Electricity distribution is the penultimate process in the delivery of electric power, i.e. the part between transmission and user purchase from an electricity retailer. It is generally considered to include medium-voltage (less than 50kV) power lines, low-voltage electrical substations and pole-mounted transformers, low-voltage (less than 1000V) distribution wiring and sometimes electricity meters.

Other processes in power delivery are generation, transmission and retailing.

In the early days of electricity generation, direct current (DC) generators were connected to loads at the same voltage. The generation, transmission and loads had to be of the same voltage because at the time there was no known way of doing DC voltage conversion (other than inefficient motor-generator sets). The voltages had to be fairly low with such systems due to the fact that it is difficult and dangerous to distribute high voltages to small loads. The losses in a cable are proportional to current2 length and the resistivity of the material and are inversely proportional to cross sectional area. The material being used was already copper which is one of the best conductors available so no real improvement was available here. To reduce the current while keeping power transmission constant requires increasing the voltage which as above would have caused other problems. This meant in order to keep losses to a reasonable level the Edison system needed thick cables and local generators.

------------------------------------------------------------

=== TASK A ===
Please reproduce the rows from the line with "Task: Click the € 22 y-axis label" up to and including the line with "point(148,214)", without any change.
The rows are unrelated to the passage on electricity distribution.

------------------------------------------------------------

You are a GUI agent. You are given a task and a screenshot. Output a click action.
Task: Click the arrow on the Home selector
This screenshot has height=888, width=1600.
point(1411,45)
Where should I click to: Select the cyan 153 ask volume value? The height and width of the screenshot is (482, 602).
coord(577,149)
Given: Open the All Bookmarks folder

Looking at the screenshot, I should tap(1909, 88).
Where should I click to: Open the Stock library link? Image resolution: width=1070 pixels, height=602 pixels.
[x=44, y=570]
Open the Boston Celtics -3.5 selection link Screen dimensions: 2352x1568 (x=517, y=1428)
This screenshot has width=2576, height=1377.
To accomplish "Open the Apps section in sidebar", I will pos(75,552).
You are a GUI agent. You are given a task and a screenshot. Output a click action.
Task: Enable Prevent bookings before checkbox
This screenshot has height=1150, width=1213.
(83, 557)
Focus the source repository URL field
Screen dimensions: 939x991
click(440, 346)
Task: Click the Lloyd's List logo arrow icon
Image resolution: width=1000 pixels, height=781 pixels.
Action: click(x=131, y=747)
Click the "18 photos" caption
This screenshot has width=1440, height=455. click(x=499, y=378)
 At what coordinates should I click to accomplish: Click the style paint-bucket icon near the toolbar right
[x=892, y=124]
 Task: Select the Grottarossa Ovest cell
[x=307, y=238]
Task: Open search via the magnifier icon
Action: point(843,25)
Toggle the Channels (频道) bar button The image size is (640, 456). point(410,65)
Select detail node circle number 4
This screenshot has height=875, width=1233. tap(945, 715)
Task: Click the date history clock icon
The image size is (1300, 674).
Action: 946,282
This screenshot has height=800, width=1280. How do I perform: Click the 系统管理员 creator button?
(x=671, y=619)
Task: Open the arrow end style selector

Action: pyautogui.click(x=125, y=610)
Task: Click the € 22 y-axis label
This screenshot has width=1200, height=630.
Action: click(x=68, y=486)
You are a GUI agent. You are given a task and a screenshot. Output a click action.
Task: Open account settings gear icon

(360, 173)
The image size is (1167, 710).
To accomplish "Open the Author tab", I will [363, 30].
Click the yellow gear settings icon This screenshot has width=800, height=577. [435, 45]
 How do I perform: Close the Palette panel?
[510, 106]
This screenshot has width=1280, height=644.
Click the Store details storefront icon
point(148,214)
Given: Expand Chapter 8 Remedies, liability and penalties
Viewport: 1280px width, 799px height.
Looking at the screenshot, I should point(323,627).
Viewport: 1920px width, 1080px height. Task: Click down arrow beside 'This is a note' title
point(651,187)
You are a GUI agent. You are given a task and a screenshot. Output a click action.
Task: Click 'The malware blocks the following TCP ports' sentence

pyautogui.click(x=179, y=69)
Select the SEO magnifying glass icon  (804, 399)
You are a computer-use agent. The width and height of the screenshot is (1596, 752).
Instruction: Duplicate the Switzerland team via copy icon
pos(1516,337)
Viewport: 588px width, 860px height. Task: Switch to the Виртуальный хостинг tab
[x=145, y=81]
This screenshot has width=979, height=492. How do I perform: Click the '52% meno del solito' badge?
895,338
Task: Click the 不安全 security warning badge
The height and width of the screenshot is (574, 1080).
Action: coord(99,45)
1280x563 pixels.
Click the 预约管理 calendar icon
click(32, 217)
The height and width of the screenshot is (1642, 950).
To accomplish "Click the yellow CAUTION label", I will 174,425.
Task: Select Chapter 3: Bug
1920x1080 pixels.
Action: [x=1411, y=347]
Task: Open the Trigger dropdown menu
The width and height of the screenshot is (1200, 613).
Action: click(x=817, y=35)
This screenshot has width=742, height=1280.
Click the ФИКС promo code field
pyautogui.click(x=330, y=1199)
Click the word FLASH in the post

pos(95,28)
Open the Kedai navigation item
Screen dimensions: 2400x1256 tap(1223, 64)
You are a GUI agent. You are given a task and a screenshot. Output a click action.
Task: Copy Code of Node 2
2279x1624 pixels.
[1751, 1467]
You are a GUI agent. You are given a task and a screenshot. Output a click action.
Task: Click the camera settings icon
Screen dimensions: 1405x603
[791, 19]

------------------------------------------------------------

=== TASK B ===
Transcribe the electricity distribution passage from "Electricity distribution is" up to and including "sometimes electricity meters.".

=== CORRECT ANSWER A ===
Task: Click the € 22 y-axis label
This screenshot has width=1200, height=630.
Action: click(x=68, y=486)
You are a GUI agent. You are given a task and a screenshot. Output a click action.
Task: Open account settings gear icon

(360, 173)
The image size is (1167, 710).
To accomplish "Open the Author tab", I will [363, 30].
Click the yellow gear settings icon This screenshot has width=800, height=577. [435, 45]
 How do I perform: Close the Palette panel?
[510, 106]
This screenshot has width=1280, height=644.
Click the Store details storefront icon
point(148,214)

=== CORRECT ANSWER B ===
Electricity distribution is the penultimate process in the delivery of electric power, i.e. the part between transmission and user purchase from an electricity retailer. It is generally considered to include medium-voltage (less than 50kV) power lines, low-voltage electrical substations and pole-mounted transformers, low-voltage (less than 1000V) distribution wiring and sometimes electricity meters.